Cal State Long Beach ranked ninth in the nation last week for awarding baccalaureate degrees to minority students.

In the year of 2010-11, minorities earned 54 percent of all bachelor’s degrees awarded at CSULB, according to this year’s listing of the “Top 100 Degree Producers” by Diverse: Issues in Higher Education magazine.

Last year, CSULB was ranked 10th in the nation.

“We are over the national average, and we are at our all-time high [graduation] rate for every ethnicity and every group,” CSULB President F. King Alexander said. “Our commitment to maintaining that is being indicated in this ranking.”

Diverse: Issues in Higher Education ranked CSULB as first in awarding undergraduate degrees to minority students in three different major areas – family and consumer sciences, English language and literature and the visual and performing arts.

CSULB was also placed in the top 10 for six other individual disciplines.

Senior communications major Juan Carlos Pereyra said the diversity found on and off campus made CSULB a better place to study.

“Long Beach is and always has been my home,” Pereyra said. “Here, what is being referred to as the ‘minority’ is probably the majority, and I think that that makes this city a far better place.”

Alexander said no ethnic boundaries exist between students at CSULB.

“What you see is a student population that looks like the United Nations,” he said. “I tell people off-campus, ‘If you want to have hope for the future just walk onto our campus. They function the way you hope society would function. It’s wonderfully accepting.'”
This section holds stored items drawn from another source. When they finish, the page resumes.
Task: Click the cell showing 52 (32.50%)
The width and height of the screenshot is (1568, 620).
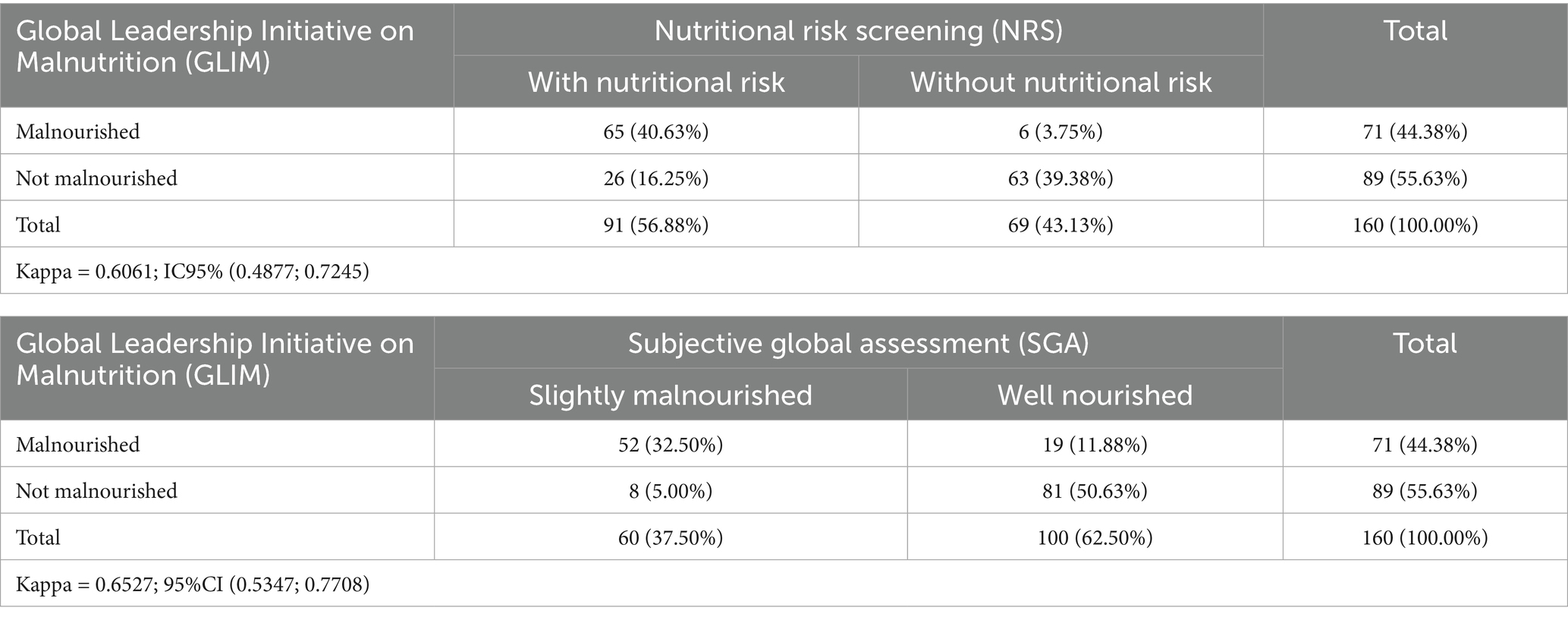Action: [671, 445]
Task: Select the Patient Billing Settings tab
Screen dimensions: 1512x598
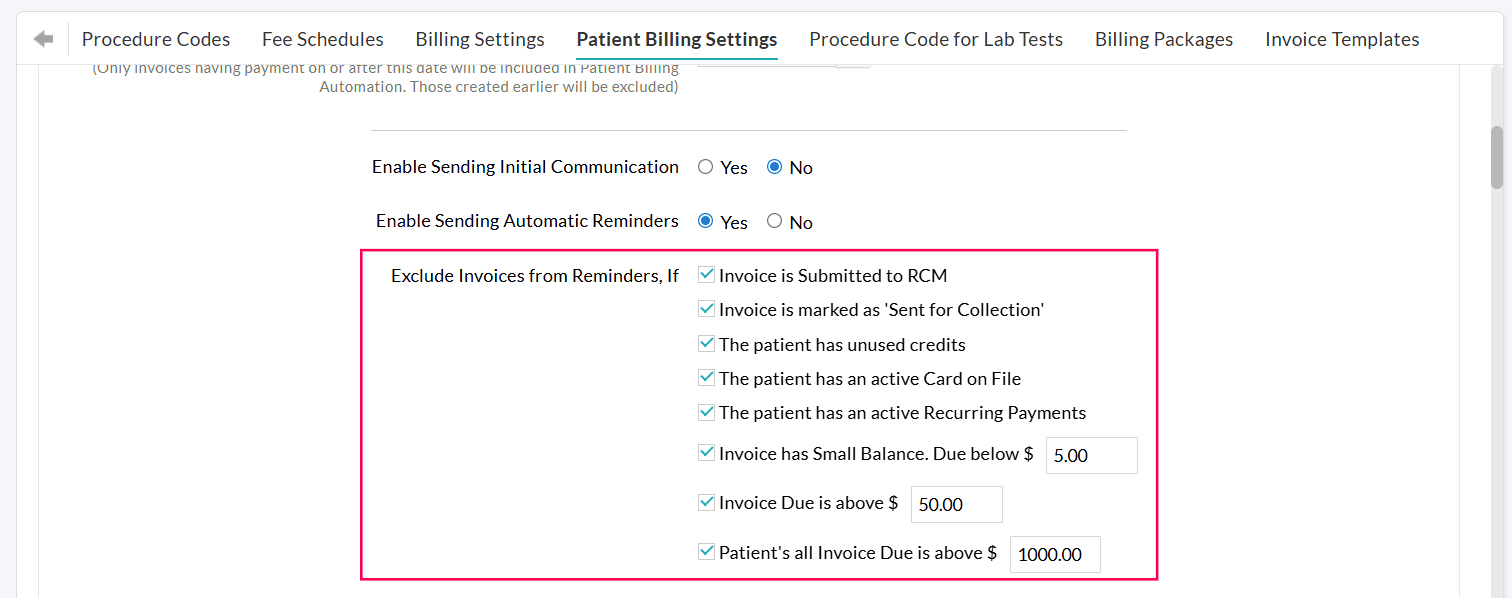Action: [x=676, y=39]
By actively targeting low-income groups, CSULB helps to ensure that underrepresented students get an opportunity for higher education, Alexander said.

Through the Long Beach College Promise, CSULB automatically admits any eligible Long Beach Unified School District graduates to the university. Over the past few years, the Long Beach Unified School District has sent 66 percent of its students to college, and today it’s almost 74 percent, according to Alexander.

CSULB also offers an early start program to assist students coming from overcrowded high schools.

“It’s not just one thing we do; it’s a very comprehensive approach,” Alexander said. “It’s a target on low-income, and we believe this is the most effective way. In targeting low-income students, we believe we are helping all students.”